Deux adultes viennent intégrer l’univers de ces enfants, ils sont la représentation du monde qui les entoure. Une religieuse (interprétée par Alyzée Soudet) s’occupe d’eux et les réconforte. Un homme (Antoine Cordier) tient à la fois le rôle d’ange et de loup. Chacun d’entre eux a une position symbolique : l’une représente la femme rassurante, l’image substitutive de la mère ; l’autre tient une position ambivalente, entre protection et terreur.

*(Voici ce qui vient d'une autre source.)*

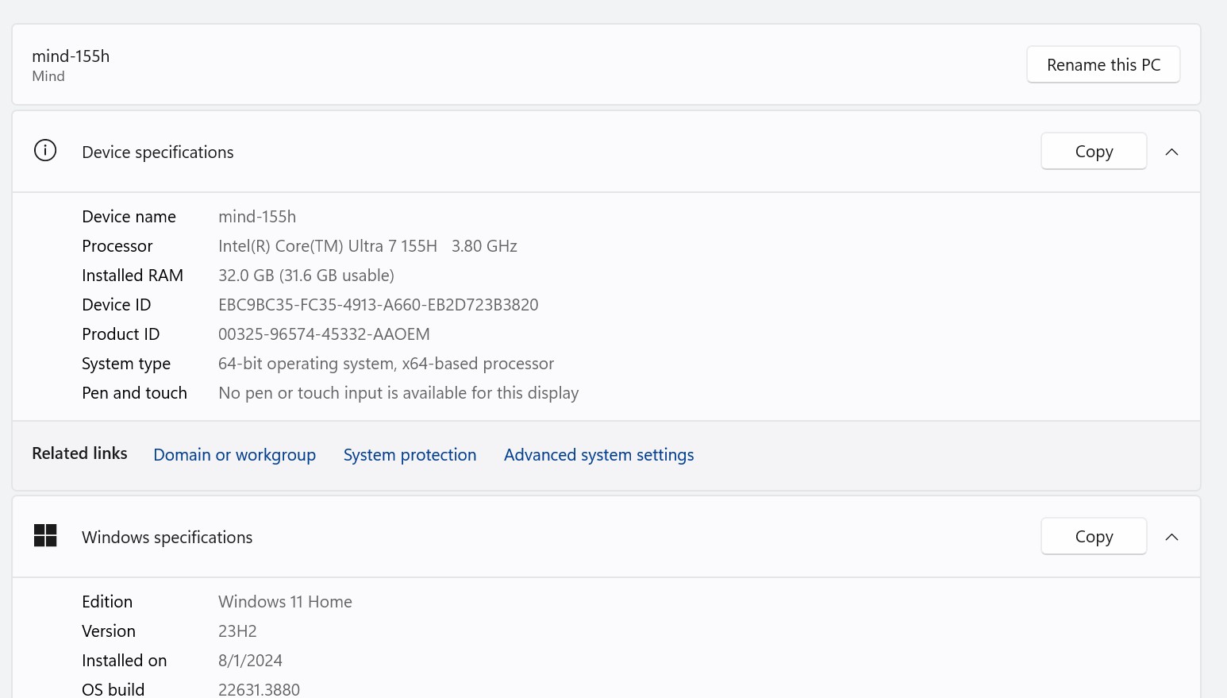The width and height of the screenshot is (1227, 698).
Task: Click the OS build number value
Action: (259, 689)
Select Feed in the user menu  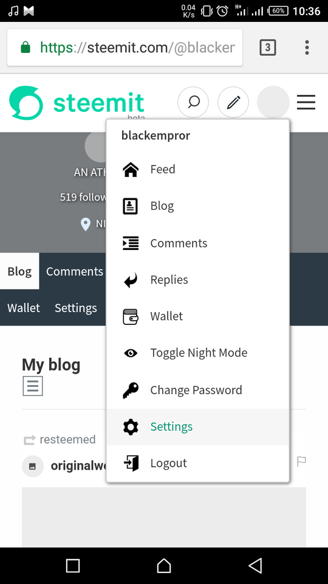click(198, 170)
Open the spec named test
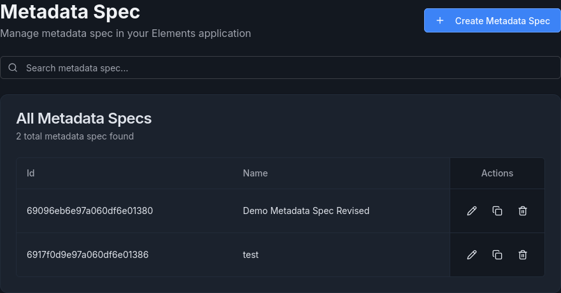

À l’instar de l’esthétique de Rilke, le symbolisme est maître mot sur le plateau. On compte en effet treize enfants, référence à la fois à la religion chrétienne, mais aussi aux treize personnages des Aveugles de Maeterlinck. Tout sur scène fait signe. Sans nous enfermer dans un seul sens, le metteur en scène tend des clefs, afin que le spectateur se fasse sa propre interprétation.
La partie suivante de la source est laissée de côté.